**Supplied data**.
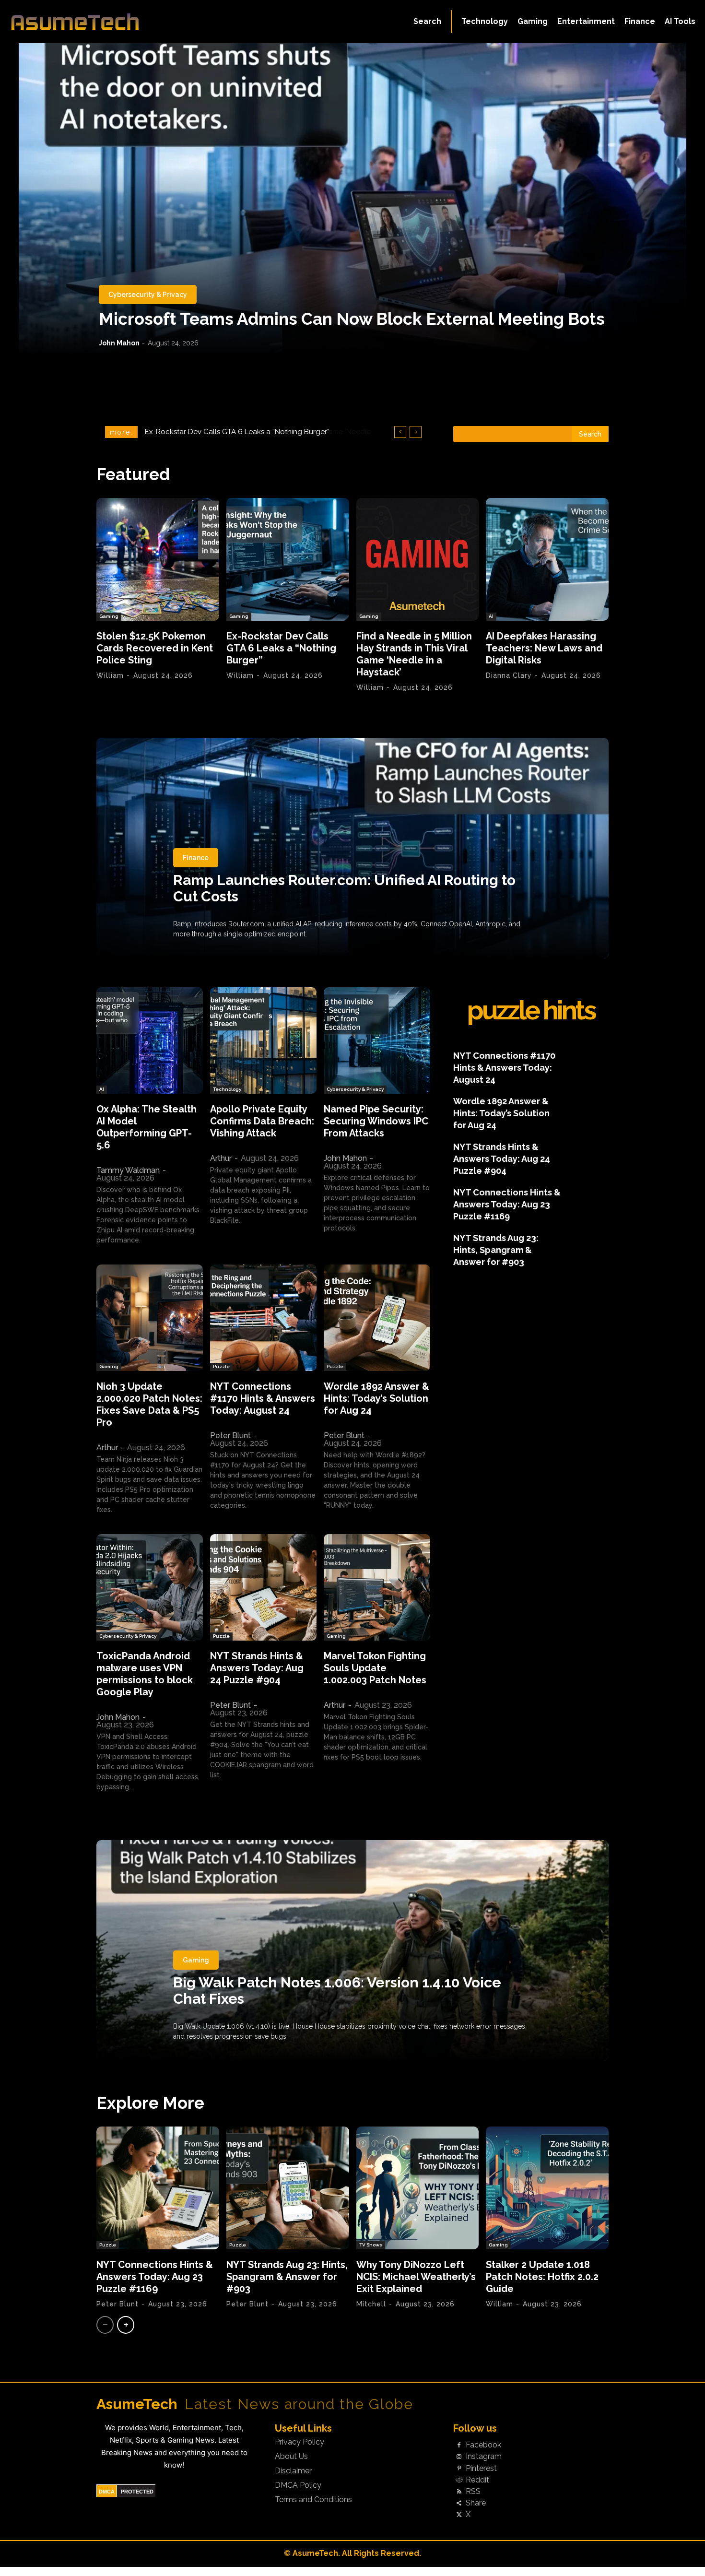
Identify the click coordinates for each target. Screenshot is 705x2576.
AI (491, 616)
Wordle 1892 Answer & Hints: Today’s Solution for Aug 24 (376, 1398)
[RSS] (459, 2491)
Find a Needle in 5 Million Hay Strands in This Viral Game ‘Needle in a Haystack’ (414, 654)
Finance (196, 858)
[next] (416, 432)
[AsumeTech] (84, 21)
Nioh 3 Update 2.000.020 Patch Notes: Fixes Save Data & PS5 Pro (149, 1404)
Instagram (484, 2456)
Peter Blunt (230, 1435)
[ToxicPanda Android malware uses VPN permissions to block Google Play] (149, 1587)
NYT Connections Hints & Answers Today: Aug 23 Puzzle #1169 (507, 1204)
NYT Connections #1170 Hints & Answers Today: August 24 (262, 1398)
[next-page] (125, 2325)
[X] (459, 2515)
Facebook (483, 2445)
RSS (473, 2491)
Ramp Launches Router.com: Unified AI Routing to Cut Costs (344, 888)
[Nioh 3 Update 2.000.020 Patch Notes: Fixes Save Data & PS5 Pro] (149, 1317)
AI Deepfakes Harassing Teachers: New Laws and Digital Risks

**Exercise directions**. Every line from the one containing "Pro (149, 1404)" through the last line of the entries should be output exactly; nothing else belongs in the reply.

**Completed exercise**.
Nioh 3 Update 2.000.020 Patch Notes: Fixes Save Data & PS5 Pro (149, 1404)
Instagram (484, 2456)
Peter Blunt (230, 1435)
[ToxicPanda Android malware uses VPN permissions to block Google Play] (149, 1587)
NYT Connections Hints & Answers Today: Aug 23 Puzzle #1169 (507, 1204)
NYT Connections #1170 Hints & Answers Today: August 24 (262, 1398)
[next-page] (125, 2325)
[X] (459, 2515)
Facebook (483, 2445)
RSS (473, 2491)
Ramp Launches Router.com: Unified AI Routing to Cut Costs (344, 888)
[Nioh 3 Update 2.000.020 Patch Notes: Fixes Save Data & PS5 Pro] (149, 1317)
AI Deepfakes Harassing Teachers: New Laws and Digital Risks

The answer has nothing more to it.